Keempat, dengan istighfar dan taubat, Allah Subhaanahu wa Ta’aala akan memberikan banyak rezeki kepada kita.
Ibnu
Abbas berkata tentang tafsir ayat “membanyakkan harta dan anak-anakmu, dan
mengadakan untukmu kebun-kebun serta mengadakan (pula di dalamnya)
sungai-sungai untukmu.”
“Jika
kalian mau bertaubat kepada Allah dan menaati-Nya, maka Alllah akan
memperbanyak rezeki, menurunkan hujan dari langit karena ia (langit) diberkahi
dan menumbuhkan tanaman-tanaman karena bumi diberkahi”.
Kunci-kunci
Rezeki
Dari
ayat di atas dapat kita ketahui bahwa istighfar dan taubat adalah salah
satu di antara kunci rezeki. Tetapi jangan sampai tujuan utama dari
beristighfar dan bertaubat adalah agar mendapatkan rezeki, karena akan menodai keikhlasan.
Kalau
seseorang niatnya seimbang antara agar diberikan ganjaran ukhrawi dan ganjaran
duniawi maka hanya akan mengurangi pahala keikhlasan. Tetapi, jika yang lebih
besar
niatnya
adalah agar mendapatkan ganjaran duniawi, maka ia bisa tidak memperoleh
ganjaran ukhrawi, bahkan dikhawatirkan akan menyeretnya kepada dosa. Sebab ia telah menjadikan ibadah yang
semestinya karena Allah, malah dijadikan sarana untuk mendapatkan dunia yang
rendah nilainya.
Selain
istighfar dan taubat, yang termasuk ke dalam kunci rezeki juga adalah:
- Takwa
(menjalankan perintah Allah dan menjauhi larangan-Nya).
Allah berfirman: “Barang siapa bertakwa kepada Allah niscaya Dia akan mengadakan baginya jalan keluar (solusi)—Dan memberinya rezeki dari arah yang tidak disangka-sangkanya.” (QS. Ath Thalaq: 2-3).

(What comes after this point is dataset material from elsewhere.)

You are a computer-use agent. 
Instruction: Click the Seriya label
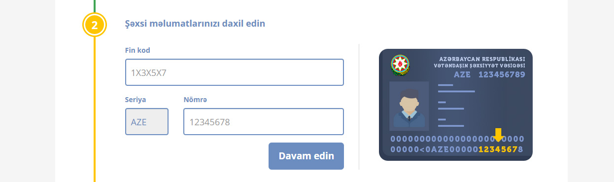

Sehingga, secara umum taqwa adalah salah satu pintu rezeki, sebaliknya maksiat adalah salah satu sebab terhalangnya rezeki. - Tawakkal kepada
Allah.
Allah Subhaanahu wa Ta’aala berfirman:
“Dan barang siapa yang bertawakkal kepada Allah niscaya Allah akan mencukupkan (keperluan)nya.” (QS. Ath Thalaq: 3)Rasulullah shallalllahu ‘alaihi wa sallam bersabda: “Kalau sekiranya kamu bertawakkal kepada Allah dengan sebenar-benarnya, tentu kamu akan diberi rezeki sebagaimana burung diberi rezeki, berangkat pagi dalam keadaan lapar dan pulang sore dalam keadaan kenyang.” (HR. Tirmidzi, ia mengatakan, “Hadits hasan shahih.”)Perlu diketahui bahwa Tawakkal itu tidaklah seperti yang dipahami oleh orang-orang yang jahil (tidak mengerti) terhadap Islam, yang mengartikan tawakkal adalah membuang jauh-jauh sebab dan tidak beramal serta ridha dan rela terhadap kerendahan. Bahkan tidak demikian. Tawakkal adalah sebuah ketaatan kepada Allah dengan menjalankan sebab.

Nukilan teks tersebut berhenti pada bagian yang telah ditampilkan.